TASK PROMPT — Change "App Store" to "Play Store" in the part of the listing that opens with the line containing "Given: Click the 출시기념 특별 가격 headline" and closes with the line containing "(x=396, y=35)", leaving everything else unchanged and omitting the pictures.

RECORDS SUPPLIED —
>> Start

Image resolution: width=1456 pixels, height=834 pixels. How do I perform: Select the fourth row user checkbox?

>> End
>> Start

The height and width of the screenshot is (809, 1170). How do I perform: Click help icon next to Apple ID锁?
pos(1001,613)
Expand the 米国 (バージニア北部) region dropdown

>> End
>> Start

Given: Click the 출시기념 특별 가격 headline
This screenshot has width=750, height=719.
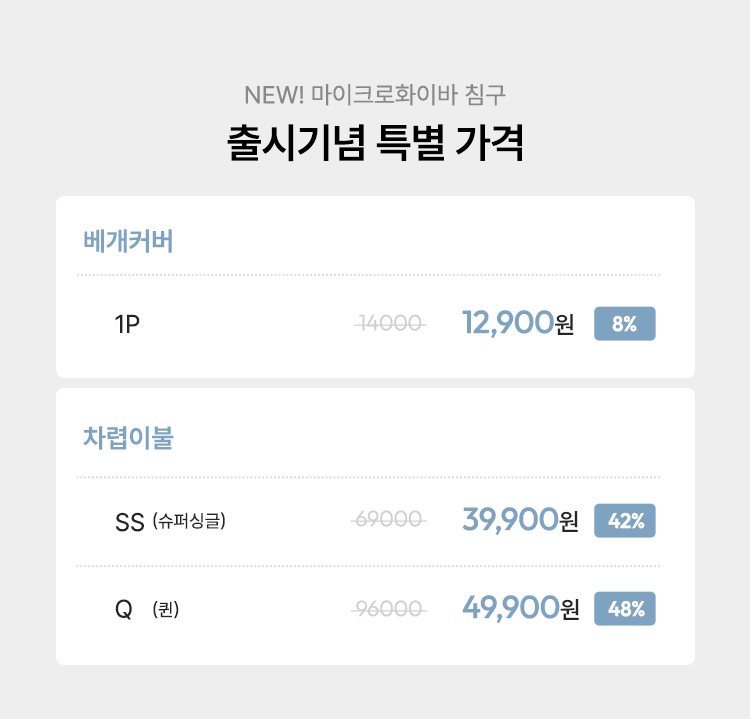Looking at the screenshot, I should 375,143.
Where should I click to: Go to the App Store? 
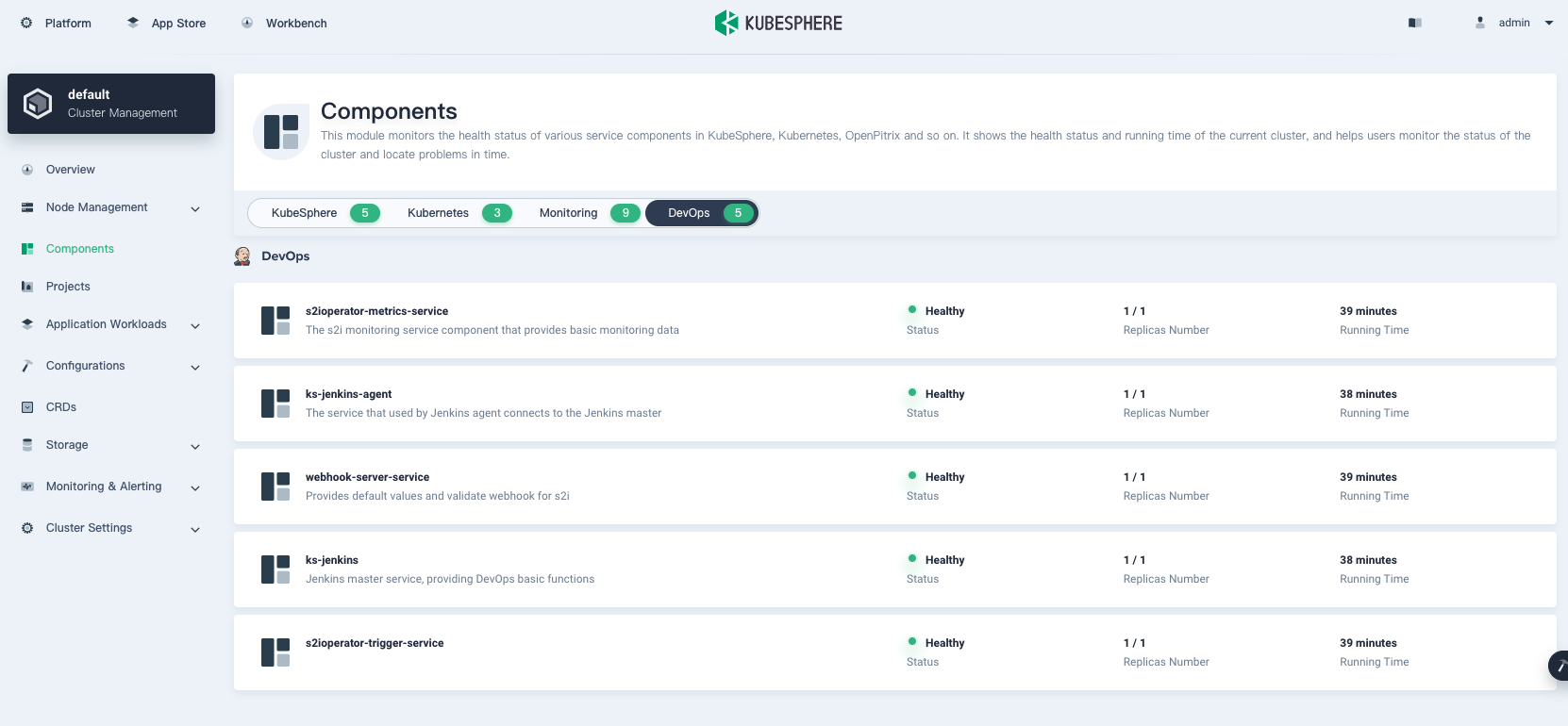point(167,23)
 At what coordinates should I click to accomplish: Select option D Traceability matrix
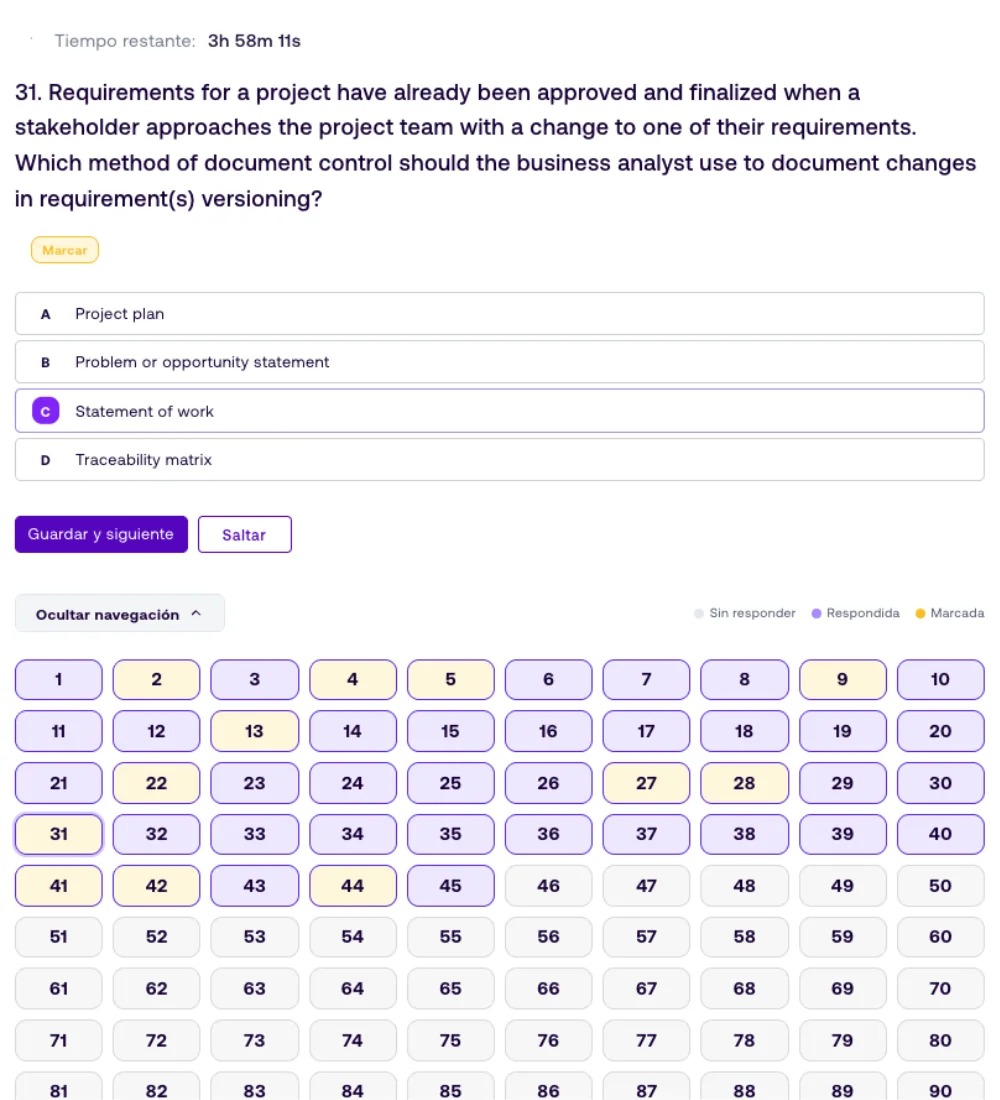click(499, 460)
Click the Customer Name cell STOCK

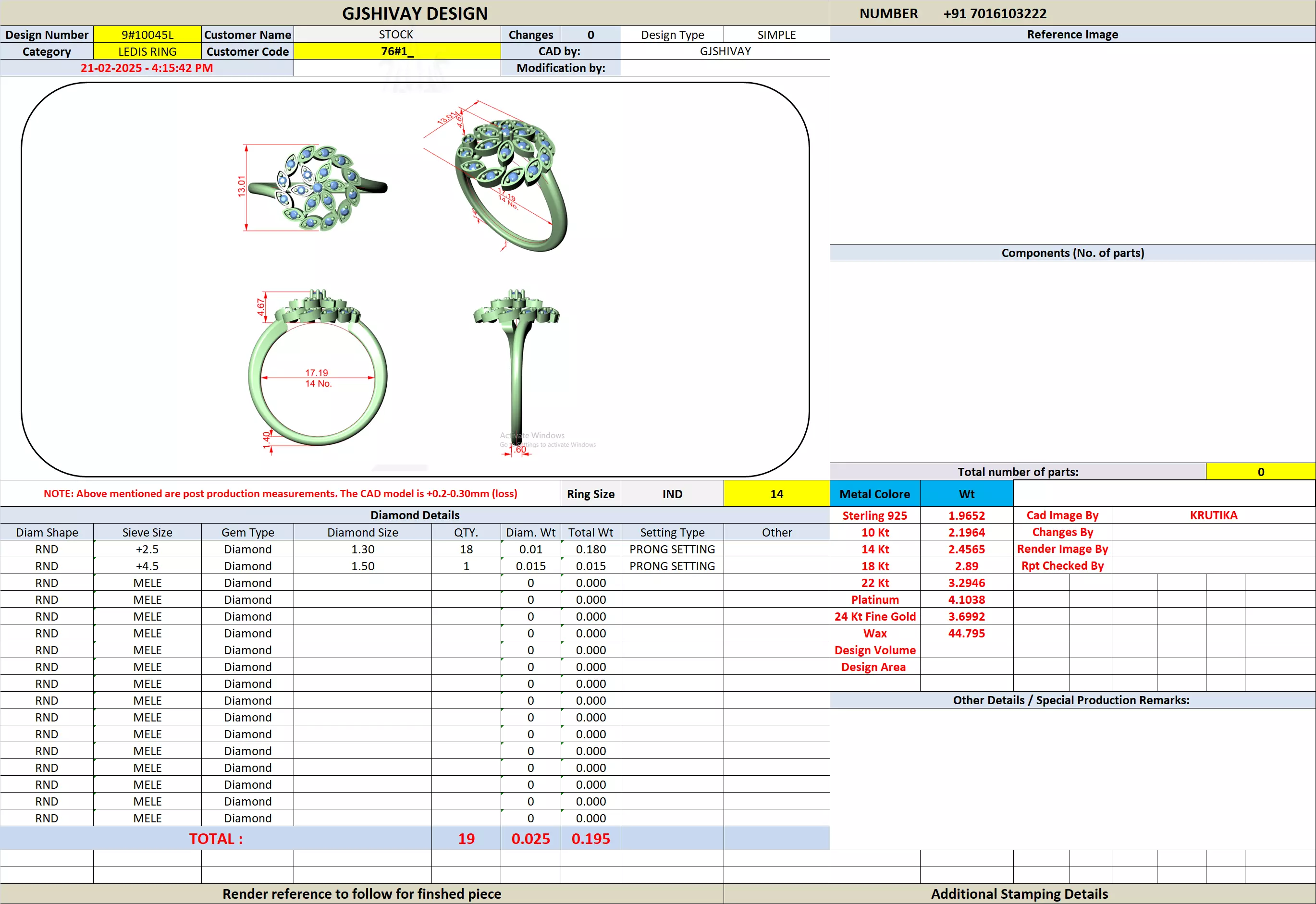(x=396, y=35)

>> End

IN RESPONSE —
Given: Click the 출시기념 특별 가격 headline
This screenshot has width=750, height=719.
Looking at the screenshot, I should 375,143.
Where should I click to: Go to the Play Store? 
point(167,23)
 At what coordinates should I click to accomplish: Select option D Traceability matrix
click(499, 460)
Click the Customer Name cell STOCK

(x=396, y=35)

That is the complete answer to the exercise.